Smad4 is necessary for TGF-β-dependent migration in a scratch assay. (A, B, and C) The Tet-induced silencing of Smad4 in HaCaT-TRS4 cells abolishes TGF-β-induced migration in a scratch assay. HaCaT-TR, HaCaT-TRS4, or HaCaT-TRS4-rescue cells were grown to confluence with or without Tet for 48 h and were then serum starved for 24 h. A scratch was introduced into the confluent cell monolayer, and TGF-β-induced migration was monitored with time-lapse microscopy for 48 h. A photograph of the cells after 48 h of migration is shown in panel A. Tracking of cells at the leading edge of the scratch was performed on the acquired images using the Tracker software for the HaCaT-TR cells (+Tet) and HaCaT-TRS4 cells (±Tet) (B). Mean speeds were calculated from the cell tracking analysis using the Mathematica software (C). The mean speeds of cells in different condition are represented, and the asterisk indicates conditions that are significantly different from the others with a P value of <0.00001. (D) Smad4 is also necessary for TGF-β-induced migration in pancreatic cells. Colo-TR and Colo-TRS4 cells were grown to confluence with or without Tet for 48 h. A scratch was introduced into the monolayer, and TGF-β-induced “wound” closure was photographed after 48 h of cell migration. (E) EGF-induced migration is still functional in the absence of Smad4. HaCaT-TR or HaCaT-TRS4 cells were grown to confluence with or without Tet for 48 h and then serum starved for 24 h. After scratching, cells were incubated with or without TGF-β or EGF for 48 h, at which time the images were taken.

FIG. 7.

Knockdown of Smad4 affects only a subset of TGF-β-regulated target genes and functions.
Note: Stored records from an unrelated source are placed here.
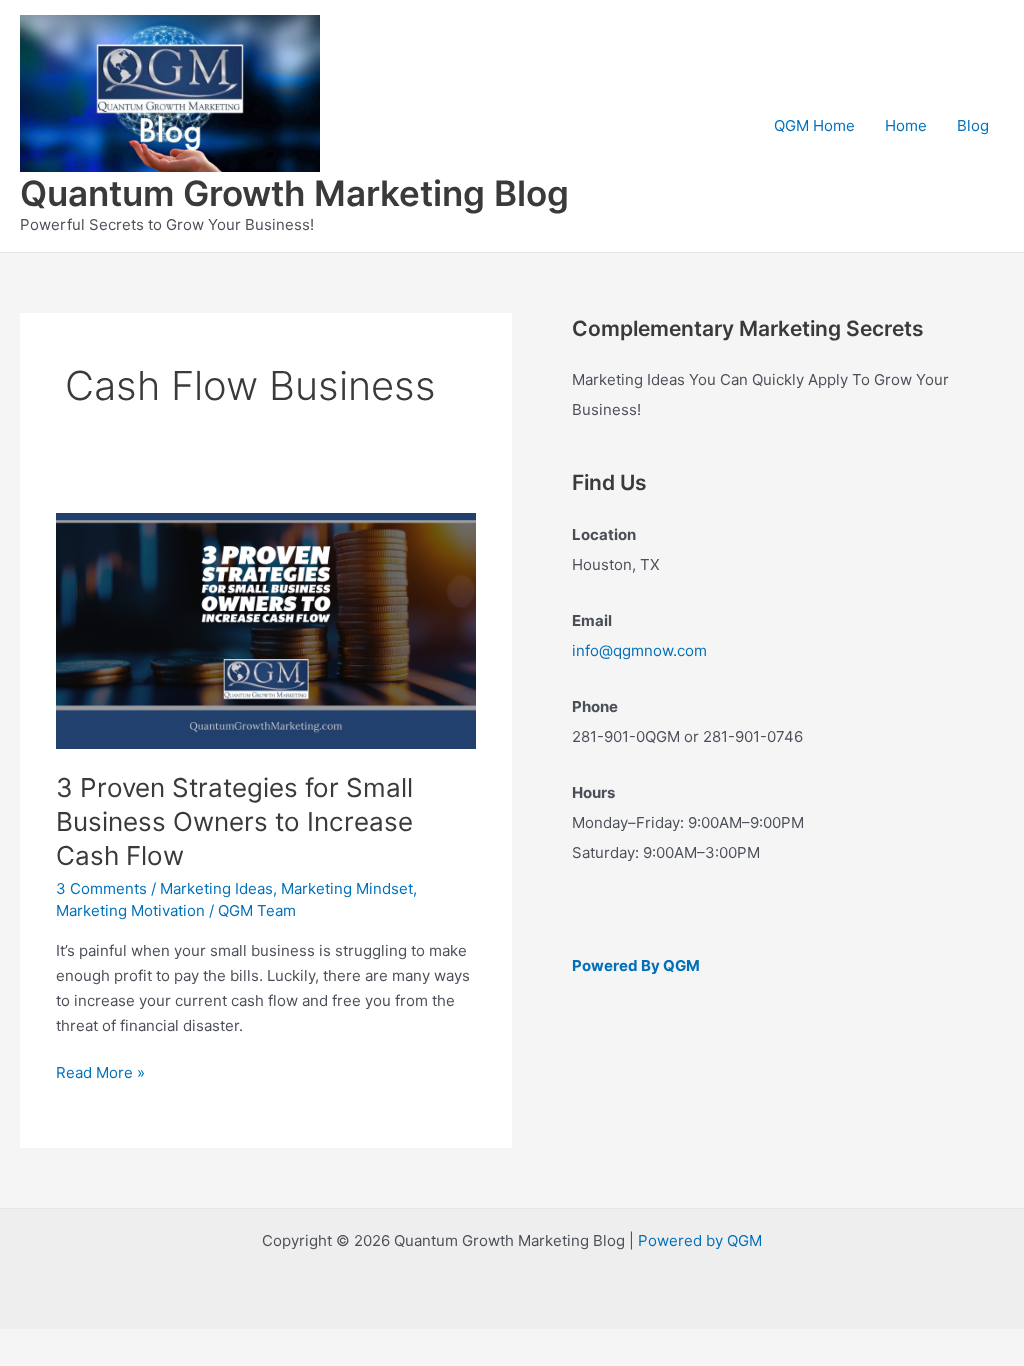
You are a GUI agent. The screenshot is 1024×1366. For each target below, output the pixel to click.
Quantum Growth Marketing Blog (294, 193)
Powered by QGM (700, 1240)
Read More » (100, 1074)
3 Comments (101, 888)
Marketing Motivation (130, 910)
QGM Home (814, 125)
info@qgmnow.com (639, 650)
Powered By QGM (636, 965)
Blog (973, 125)
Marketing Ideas (216, 888)
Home (906, 125)
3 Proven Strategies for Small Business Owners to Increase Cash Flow (234, 821)
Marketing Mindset (347, 888)
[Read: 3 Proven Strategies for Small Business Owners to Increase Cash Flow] (266, 629)
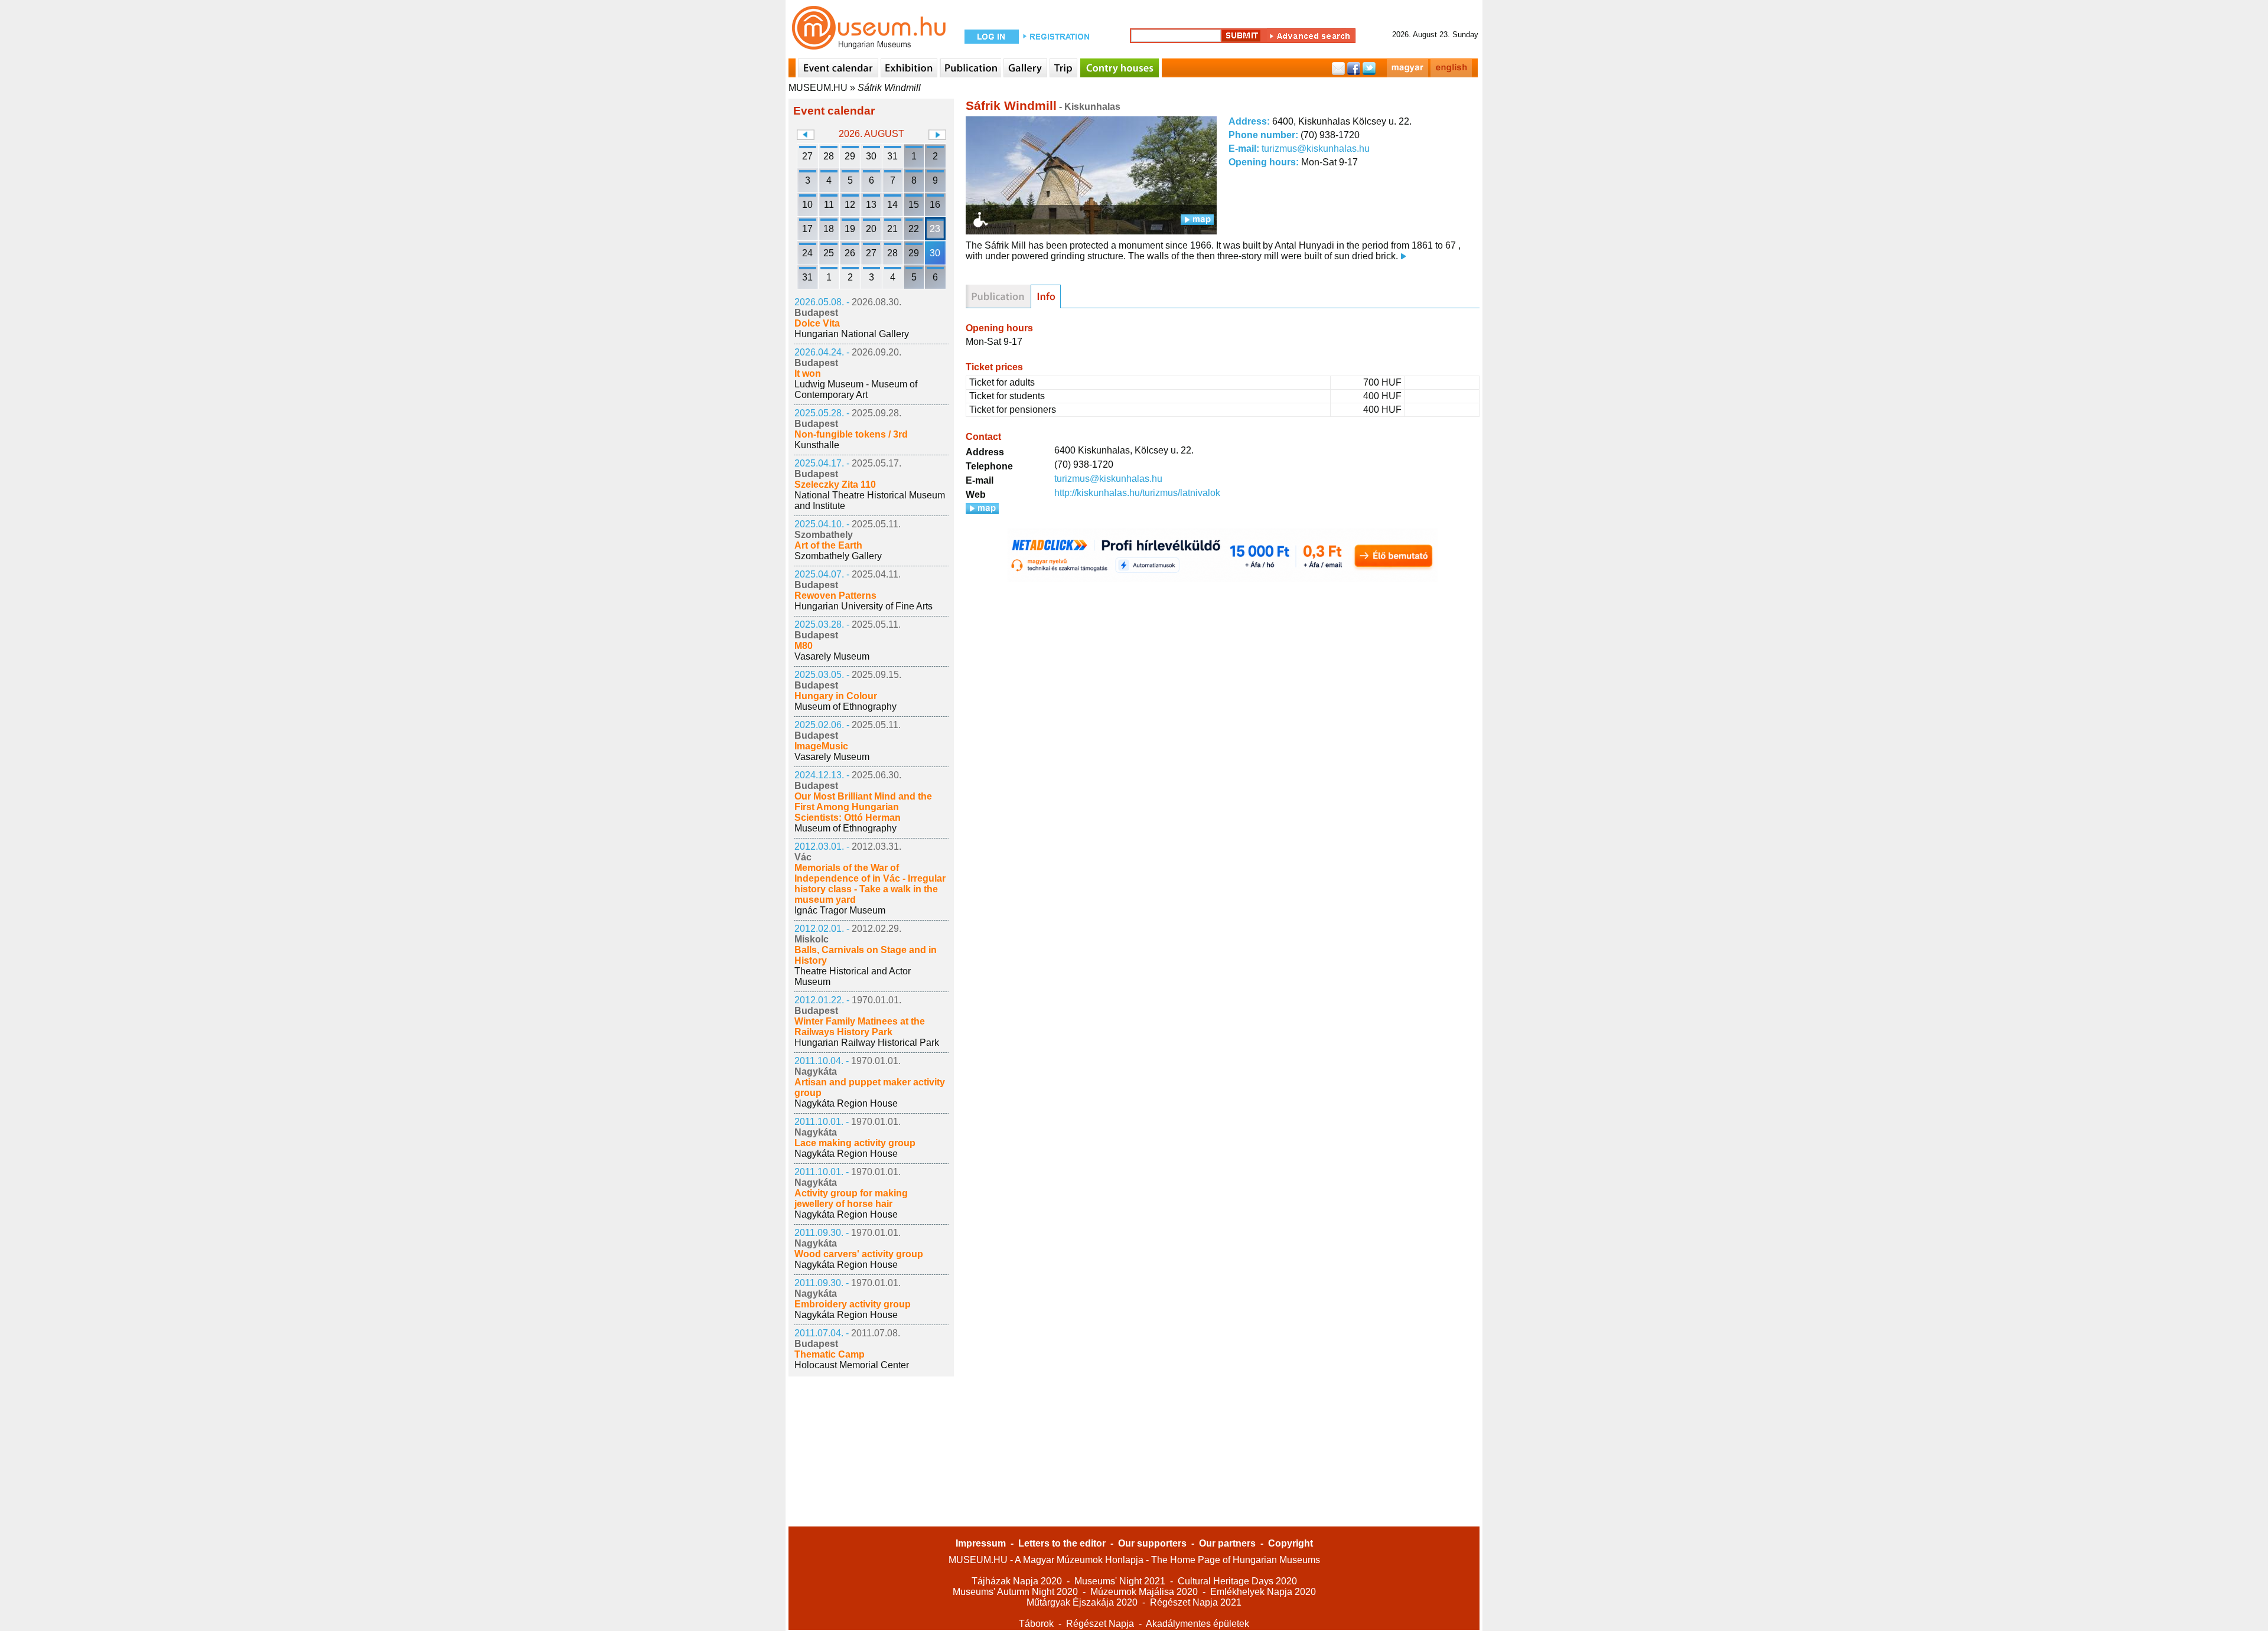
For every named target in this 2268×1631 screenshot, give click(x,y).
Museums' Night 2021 (1119, 1581)
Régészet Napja (1100, 1624)
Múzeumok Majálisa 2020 (1144, 1592)
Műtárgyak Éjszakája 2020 (1082, 1602)
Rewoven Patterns (835, 596)
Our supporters (1152, 1543)
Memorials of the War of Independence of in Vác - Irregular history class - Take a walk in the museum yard (870, 884)
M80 (803, 646)
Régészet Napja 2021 (1195, 1602)
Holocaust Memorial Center (851, 1365)
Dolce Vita (817, 323)
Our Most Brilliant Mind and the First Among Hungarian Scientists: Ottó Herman (863, 807)
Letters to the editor (1062, 1543)
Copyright (1290, 1543)
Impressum (981, 1543)
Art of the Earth (828, 545)
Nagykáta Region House (846, 1103)
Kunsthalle (816, 445)
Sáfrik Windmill (889, 88)
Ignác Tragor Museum (839, 910)
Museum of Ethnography (845, 707)
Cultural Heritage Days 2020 (1237, 1581)
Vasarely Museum (831, 656)
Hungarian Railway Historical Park (866, 1043)
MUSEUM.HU (818, 88)
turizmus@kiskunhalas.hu (1316, 148)
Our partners (1227, 1543)
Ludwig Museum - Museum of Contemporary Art (855, 389)
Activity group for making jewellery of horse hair (851, 1198)
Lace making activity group (854, 1143)
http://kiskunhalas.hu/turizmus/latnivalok (1137, 493)
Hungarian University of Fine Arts (863, 606)
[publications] (998, 296)
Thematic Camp (829, 1354)
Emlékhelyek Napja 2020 (1263, 1592)
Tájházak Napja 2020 (1017, 1581)
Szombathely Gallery (838, 556)
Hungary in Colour (835, 696)
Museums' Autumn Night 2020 (1015, 1592)
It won (807, 373)
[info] (1046, 296)
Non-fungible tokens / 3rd (851, 434)
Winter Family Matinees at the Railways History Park (859, 1026)
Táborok (1036, 1624)
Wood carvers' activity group (858, 1254)
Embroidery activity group (852, 1304)
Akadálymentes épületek (1197, 1624)
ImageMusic (821, 746)
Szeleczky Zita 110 (835, 484)
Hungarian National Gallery (851, 334)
Knockdown of Smad4 in HaCaT cells and in Colo-357 cells reveals that the TGF-β signaling pathway has a Smad4-dependent component and a Smad4-independent component. TGF-β-induced functions that we have shown to be Smad4 dependent or Smad4 independent are shown. Examples of genes that may be involved in these functions, based on the literature, are indicated.